Reklama

Uświęcające działanie rocka?

Bądź na bieżąco!

Zapisz się do newslettera

Jestem ogromnie zaszczycony tak wnikliwym potraktowaniem artykułu mojego autorstwa na temat tzw. Mszy rockowej w Świnoujściu przez mojego rocznikowego kolegę, czcigodnego ks. Dariusza, proboszcza parafii pw. Świętych Stanisława i Bonifacego BM w Świnoujściu („Kościół nad Odrą i Bałtykiem”, nr 16 z 17 kwietnia br., dodatek archidiecezjalny do „Niedzieli”, s. VI-VII). Meritum mojego artykułu stanowiły przepisy odnośnie do muzyki liturgicznej oraz religijnej wykonywanej w świątyniach także poza Mszą św.

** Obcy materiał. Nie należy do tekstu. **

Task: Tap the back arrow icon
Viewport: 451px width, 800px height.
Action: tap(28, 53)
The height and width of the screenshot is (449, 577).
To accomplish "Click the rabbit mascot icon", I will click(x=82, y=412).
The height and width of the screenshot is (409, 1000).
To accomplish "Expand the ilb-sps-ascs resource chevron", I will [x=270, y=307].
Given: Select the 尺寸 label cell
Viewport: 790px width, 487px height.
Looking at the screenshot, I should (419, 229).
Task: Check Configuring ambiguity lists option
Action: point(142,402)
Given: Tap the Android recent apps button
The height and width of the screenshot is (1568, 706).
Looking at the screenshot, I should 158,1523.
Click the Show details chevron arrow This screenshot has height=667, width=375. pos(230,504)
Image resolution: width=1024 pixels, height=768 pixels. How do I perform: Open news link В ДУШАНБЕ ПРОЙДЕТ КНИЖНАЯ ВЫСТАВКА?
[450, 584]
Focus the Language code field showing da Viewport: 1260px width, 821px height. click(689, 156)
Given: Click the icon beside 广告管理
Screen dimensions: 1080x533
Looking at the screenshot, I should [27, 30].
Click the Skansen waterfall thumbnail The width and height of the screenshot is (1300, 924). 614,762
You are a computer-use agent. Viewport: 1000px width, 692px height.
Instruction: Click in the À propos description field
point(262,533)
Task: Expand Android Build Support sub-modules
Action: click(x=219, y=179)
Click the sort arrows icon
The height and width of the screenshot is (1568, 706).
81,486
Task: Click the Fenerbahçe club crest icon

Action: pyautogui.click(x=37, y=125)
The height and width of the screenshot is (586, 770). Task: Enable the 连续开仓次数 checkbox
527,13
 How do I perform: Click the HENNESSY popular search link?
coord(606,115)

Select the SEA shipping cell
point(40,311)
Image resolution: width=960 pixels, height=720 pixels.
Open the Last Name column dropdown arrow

Msza rockowa w Świnoujściu stała się pretekstem wobec częstych nadużyć, jakie zauważamy w wielu naszych kościołach. Mocniejsze słowa („zdarzenie”, „eksces”) miały dosadniej zaakcentować praktyki, które wyraźnie stoją w sprzeczności z normami wytyczonymi przez Kościół, a w odniesieniu do całego bogactwa muzyki liturgicznej i religijnej stanowią potężne zubożenie Tradycji i wprowadzają Eucharystię na drogę zeświecczenia (profanacji). Autor, przypisując mi intencje profanacji, zdaje się nie dostrzegać różnicy pomiędzy Mszą św. jako Ofiarą Chrystusa a mszą jako formą muzyczną. Określając swoje „dzieło” nazwą „Msza święta rockowa”, próbuje rockowi przypisać „uświęcające działanie” dla Eucharystii (w dalszej części artykułu prowadzi wywód o uświęcającym, wręcz zbawczym oddziaływaniu muzyki rockowej na całe zgromadzenie liturgiczne) albo też z Pana Jezusa robi „pierwszego rockmena”, czego najbardziej postępowi egzegeci nie zdołali dotychczas z Ewangelii wyczytać (skądinąd trzeba zauważyć piękno muzyki z rock-opery „Jesus Christ Superstar” A. L. Webbera).

Kwalifikacje rocka

Nowe Ogólne wprowadzenie do Mszału Rzymskiego ma zaledwie nieco ponad pięć lat i gdyby autorzy dostrzegli „uświęcającą moc rocka”, z pewnością zostałby włączony do Eucharystii obok chorału, polifonii i pieśni liturgicznej. Również kard. Joseph Ratzinger podjął temat: liturgia a muzyka kościelna. W przetłumaczonej na język polski książce „Nowa pieśń dla Pana” (Znak, 2005) naświetla temat z teologicznego punktu widzenia. Pozwolę sobie zacytować odnośny fragment: „W niejednej formie religii muzyka służy odurzeniu, ekstazie. Wyzwolenie człowieka z wszelkich ograniczeń, ku któremu zmierza właściwy człowiekowi głód nieskończoności, ma być osiągnięte poprzez święty obłęd, poprzez szaleństwo rytmu i instrumentów. Taka muzyka obala bariery indywidualności i osobowości; człowiek uwalnia się w niej od brzemienia świadomości. Muzyka staje się ekstazą, wyzwoleniem od własnego «ja», zjednoczeniem z wszechświatem. Zeświecczony nawrót tego typu przeżywamy dzisiaj w muzyce rockowej i pop, której festiwale są idącym w tym samym kierunku antykultem - żądzą niszczenia, zniesieniem barier codzienności i iluzją wyzwolenia od własnego «ja» w dzikiej ekstazie hałasu i masy. (…) Muzyka w dzisiejszej postaci, jakiej o jedno pokolenie wcześniej nie mogliśmy nawet przeczuwać, stała się zdecydowanym wyrazem pewnej antyreligii i tym samym widownią rozdzielenia duchów. Ponieważ muzyka rockowa szuka wybawienia na drodze wyzwolenia od osobowości i związanej z nią odpowiedzialności, łączy się bardzo ściśle z ideami anarchicznej wolności (…); właśnie dlatego jest ona z gruntu sprzeczna z chrześcijańską wizją zbawienia i wolności, stanowi jej przeciwieństwo. Zatem nie z przyczyn estetycznych, nie z racji konserwatywnego uporu czy historycznej inercji, lecz z samej zasady muzyka tego typu powinna zostać z Kościoła wykluczona” (s. 193-194).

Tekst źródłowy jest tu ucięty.